- Aim: Rewrite the data below, changing each "The image size is" to "The screenshot size is" and leaving everything else unchanged.

- Items from a data source:
■ ■ ■ ■ ■ ■ ■

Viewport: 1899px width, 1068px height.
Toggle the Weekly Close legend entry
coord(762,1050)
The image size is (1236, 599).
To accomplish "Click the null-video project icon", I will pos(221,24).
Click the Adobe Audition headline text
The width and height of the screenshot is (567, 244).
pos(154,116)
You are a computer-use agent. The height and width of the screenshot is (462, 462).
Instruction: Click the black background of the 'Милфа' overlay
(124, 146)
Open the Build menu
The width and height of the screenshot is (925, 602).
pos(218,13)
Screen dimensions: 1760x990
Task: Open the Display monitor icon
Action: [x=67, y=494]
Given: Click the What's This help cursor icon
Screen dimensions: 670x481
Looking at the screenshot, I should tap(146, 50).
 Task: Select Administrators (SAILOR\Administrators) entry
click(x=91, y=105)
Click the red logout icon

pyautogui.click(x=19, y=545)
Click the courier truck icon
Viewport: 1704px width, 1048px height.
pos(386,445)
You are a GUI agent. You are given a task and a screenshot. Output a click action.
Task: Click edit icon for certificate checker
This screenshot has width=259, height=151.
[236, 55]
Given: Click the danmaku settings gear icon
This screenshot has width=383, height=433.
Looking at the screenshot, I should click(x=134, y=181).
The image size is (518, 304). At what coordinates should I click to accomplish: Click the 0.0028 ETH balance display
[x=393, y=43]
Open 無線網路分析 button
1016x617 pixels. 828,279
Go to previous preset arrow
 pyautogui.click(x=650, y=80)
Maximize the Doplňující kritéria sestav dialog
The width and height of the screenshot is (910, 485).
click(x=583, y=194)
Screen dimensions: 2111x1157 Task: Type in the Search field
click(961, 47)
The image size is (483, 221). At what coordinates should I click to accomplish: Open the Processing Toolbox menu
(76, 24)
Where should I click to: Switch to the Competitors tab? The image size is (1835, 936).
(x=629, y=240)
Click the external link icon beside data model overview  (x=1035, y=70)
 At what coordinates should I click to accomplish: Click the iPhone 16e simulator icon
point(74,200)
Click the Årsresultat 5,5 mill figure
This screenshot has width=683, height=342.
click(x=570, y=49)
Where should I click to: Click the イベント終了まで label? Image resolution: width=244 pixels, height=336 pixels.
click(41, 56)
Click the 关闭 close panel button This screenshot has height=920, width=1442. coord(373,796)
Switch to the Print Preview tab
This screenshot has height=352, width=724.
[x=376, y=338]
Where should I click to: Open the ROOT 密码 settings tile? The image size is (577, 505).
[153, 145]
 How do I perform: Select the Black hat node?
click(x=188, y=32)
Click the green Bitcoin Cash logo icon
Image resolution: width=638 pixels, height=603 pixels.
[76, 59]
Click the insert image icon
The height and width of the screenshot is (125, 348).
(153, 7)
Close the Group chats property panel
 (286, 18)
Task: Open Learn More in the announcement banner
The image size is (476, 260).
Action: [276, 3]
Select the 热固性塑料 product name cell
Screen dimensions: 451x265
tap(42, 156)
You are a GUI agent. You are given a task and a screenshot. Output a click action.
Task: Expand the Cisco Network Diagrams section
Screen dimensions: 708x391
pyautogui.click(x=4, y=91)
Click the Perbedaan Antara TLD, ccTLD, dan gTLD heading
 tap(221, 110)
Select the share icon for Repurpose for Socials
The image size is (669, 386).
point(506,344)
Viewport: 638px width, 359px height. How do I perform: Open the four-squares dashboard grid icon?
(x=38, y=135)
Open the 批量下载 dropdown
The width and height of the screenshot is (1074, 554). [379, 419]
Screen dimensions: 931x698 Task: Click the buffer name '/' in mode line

■ ■ ■ ■ ■ ■ ■

- Written answer:
Viewport: 1899px width, 1068px height.
Toggle the Weekly Close legend entry
coord(762,1050)
The screenshot size is (1236, 599).
To accomplish "Click the null-video project icon", I will pos(221,24).
Click the Adobe Audition headline text
The width and height of the screenshot is (567, 244).
pos(154,116)
You are a computer-use agent. The height and width of the screenshot is (462, 462).
Instruction: Click the black background of the 'Милфа' overlay
(124, 146)
Open the Build menu
The width and height of the screenshot is (925, 602).
pos(218,13)
Screen dimensions: 1760x990
Task: Open the Display monitor icon
Action: [x=67, y=494]
Given: Click the What's This help cursor icon
Screen dimensions: 670x481
Looking at the screenshot, I should tap(146, 50).
 Task: Select Administrators (SAILOR\Administrators) entry
click(x=91, y=105)
Click the red logout icon

pyautogui.click(x=19, y=545)
Click the courier truck icon
Viewport: 1704px width, 1048px height.
pos(386,445)
You are a GUI agent. You are given a task and a screenshot. Output a click action.
Task: Click edit icon for certificate checker
This screenshot has width=259, height=151.
[236, 55]
Given: Click the danmaku settings gear icon
This screenshot has width=383, height=433.
Looking at the screenshot, I should click(x=134, y=181).
The screenshot size is (518, 304). At what coordinates should I click to accomplish: Click the 0.0028 ETH balance display
[x=393, y=43]
Open 無線網路分析 button
1016x617 pixels. 828,279
Go to previous preset arrow
 pyautogui.click(x=650, y=80)
Maximize the Doplňující kritéria sestav dialog
The width and height of the screenshot is (910, 485).
click(x=583, y=194)
Screen dimensions: 2111x1157 Task: Type in the Search field
click(961, 47)
The screenshot size is (483, 221). At what coordinates should I click to accomplish: Open the Processing Toolbox menu
(76, 24)
Where should I click to: Switch to the Competitors tab? The screenshot size is (1835, 936).
(x=629, y=240)
Click the external link icon beside data model overview  (x=1035, y=70)
 At what coordinates should I click to accomplish: Click the iPhone 16e simulator icon
point(74,200)
Click the Årsresultat 5,5 mill figure
This screenshot has width=683, height=342.
click(x=570, y=49)
Where should I click to: Click the イベント終了まで label? Image resolution: width=244 pixels, height=336 pixels.
click(41, 56)
Click the 关闭 close panel button This screenshot has height=920, width=1442. coord(373,796)
Switch to the Print Preview tab
This screenshot has height=352, width=724.
[x=376, y=338]
Where should I click to: Open the ROOT 密码 settings tile? The screenshot size is (577, 505).
[153, 145]
 How do I perform: Select the Black hat node?
click(x=188, y=32)
Click the green Bitcoin Cash logo icon
Image resolution: width=638 pixels, height=603 pixels.
[76, 59]
Click the insert image icon
The height and width of the screenshot is (125, 348).
(153, 7)
Close the Group chats property panel
 (286, 18)
Task: Open Learn More in the announcement banner
The screenshot size is (476, 260).
Action: [276, 3]
Select the 热固性塑料 product name cell
Screen dimensions: 451x265
tap(42, 156)
You are a GUI agent. You are given a task and a screenshot. Output a click action.
Task: Expand the Cisco Network Diagrams section
Screen dimensions: 708x391
pyautogui.click(x=4, y=91)
Click the Perbedaan Antara TLD, ccTLD, dan gTLD heading
 tap(221, 110)
Select the share icon for Repurpose for Socials
The screenshot size is (669, 386).
point(506,344)
Viewport: 638px width, 359px height. How do I perform: Open the four-squares dashboard grid icon?
(x=38, y=135)
Open the 批量下载 dropdown
The width and height of the screenshot is (1074, 554). [379, 419]
Screen dimensions: 931x698 Task: Click the buffer name '/' in mode line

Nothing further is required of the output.